[Word and item position data]
=======

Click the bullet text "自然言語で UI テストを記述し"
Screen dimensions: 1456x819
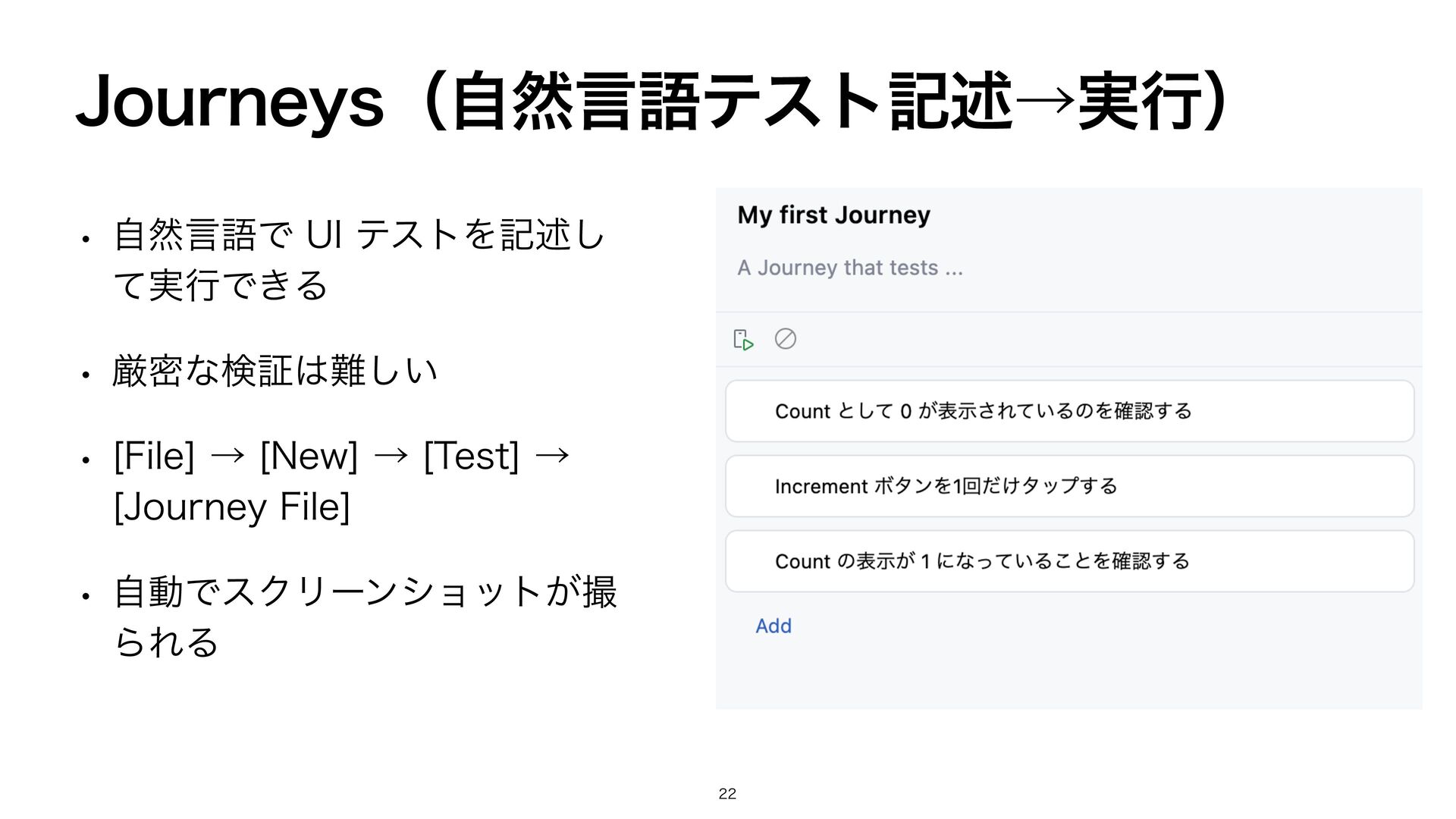pyautogui.click(x=359, y=234)
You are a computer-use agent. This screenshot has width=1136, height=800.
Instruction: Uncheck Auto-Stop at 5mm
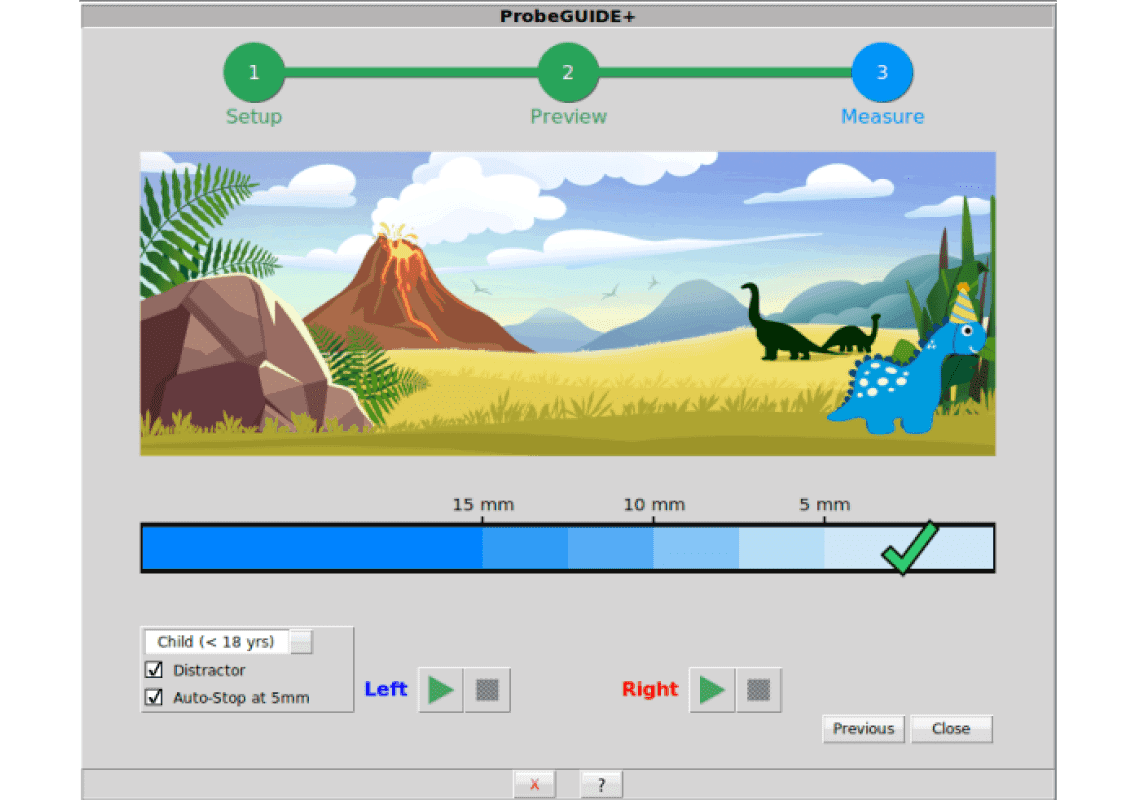[154, 698]
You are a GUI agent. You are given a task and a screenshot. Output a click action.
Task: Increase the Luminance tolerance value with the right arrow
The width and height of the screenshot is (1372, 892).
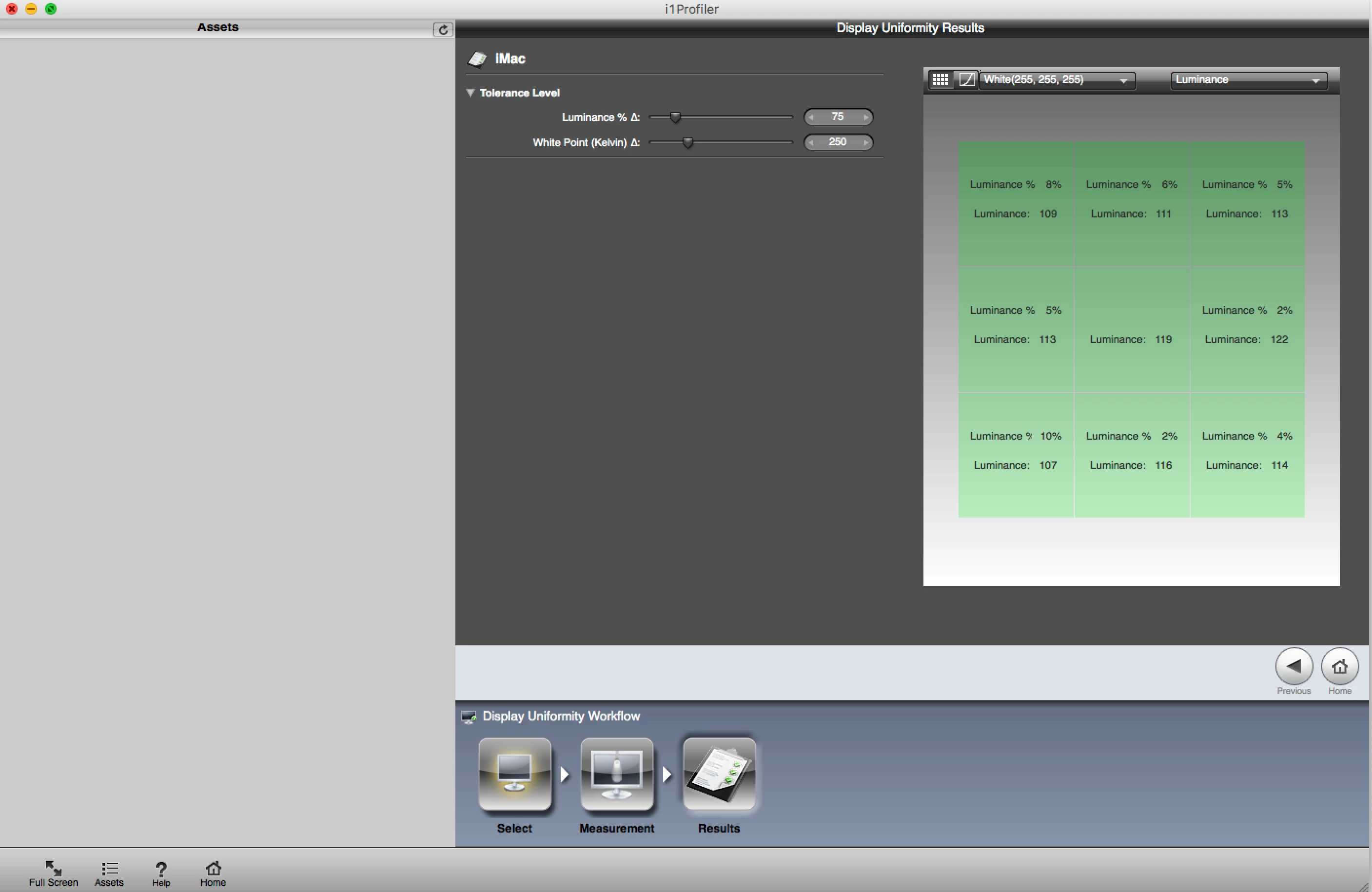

=======

Switch each "screenshot" in the rows above to "screen capture", keeping all other text the same, and leave the pictures out of your answer.

• SOLUTION BELOW
Click the bullet text "自然言語で UI テストを記述し"
Screen dimensions: 1456x819
pyautogui.click(x=359, y=234)
You are a computer-use agent. This screen capture has width=1136, height=800.
Instruction: Uncheck Auto-Stop at 5mm
[154, 698]
You are a GUI agent. You are given a task and a screen capture. Output a click action.
Task: Increase the Luminance tolerance value with the right arrow
The width and height of the screen capture is (1372, 892).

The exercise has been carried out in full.